Wednesday , April 24 2024
He'll do it to you every time...

Verse Chorus Verse: U2 – “Miracle Drug”

What is the difference between revisionist history and changing your mind?  I thought How To Dismantle An Atomic Bomb was a great album when it was first released and maintained that for months after its release.  A year later, it was no longer a great album to my ears.

My wife and I wore this record out on a trip from Huntsville, AL to Leesville, LA to visit friends at Thanksgiving.  I think that will always be the memory evoked by the songs that make up Bomb — by the way, Bono, probably never a good idea to put the word "bomb" in one of your titles.  These songs were the soundtrack of that trip.  It was a fun trip, a good trip, and it pleases me that from time to time those memories will awaken.  The problem is there aren't a lot of songs I still want to listen to from this record in order for those memories to emerge from their slumber in the recesses of my mind.  "Miracle Drug" is one of them.

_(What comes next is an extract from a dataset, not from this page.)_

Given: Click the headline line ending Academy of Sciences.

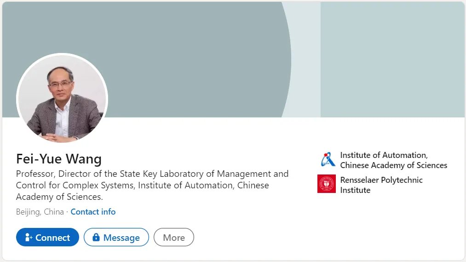Looking at the screenshot, I should point(59,197).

Let's dispense with the worst bit of this song first.  "Freedom has the scent of a top of a newborn baby's head" might be the single worst lyric in the history of humankind, and Bono will do that shit to you every time.  He did it a couple times on this record.  He did it once or twice on the nearly perfect All That You Can't Leave Behind.  He loves doing it.  He loves to say something stupid in the middle of a song (or more likely at the very end of the song) just to be stubborn and annoying.  Someone should cockpunch him for that line.

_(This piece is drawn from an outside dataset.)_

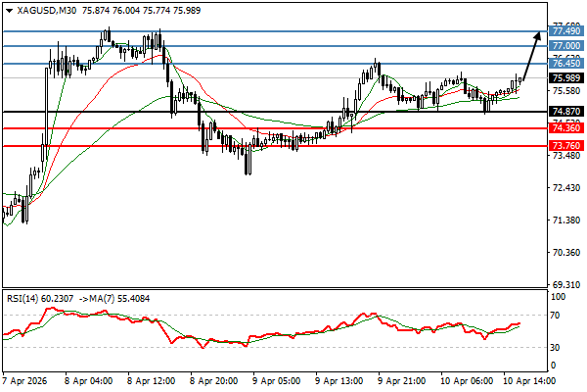Click the 76.450 blue price label
This screenshot has width=587, height=392.
pyautogui.click(x=565, y=65)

Once you get past that, you're left with an amazing song.  Bono has told the story behind the song and if you want to go look it up, it's out there.  I'm less interested in that and more interested in some of the great lines sprinkled throughout.  Prior to the offending line, he describes wanting to know another person so well you can see the way thoughts form in their head and knowing the things they say only to themselves. 

The music of "Miracle Drug" is vintage U2 and it would be a paint-by-numbers U2 song except for two things.  The Edge plays a "guitar solo" that builds a tension that reaches his peak and is released when he sings a brief lead vocal in the bridge.  The Edge is the principle backing vocalist on U2 songs but rarely steps out front.  Everything is perfectly pleasant and solid until he breaks in, and then we have liftoff:

Beneath the noise
Below the din
I hear your voice
it's whispering
in science and in medicine
I was a stranger
you took me in

"Miracle Drug" isn't their best song and Bomb is far from their best album, but that moment ranks among my favorite in the band's history.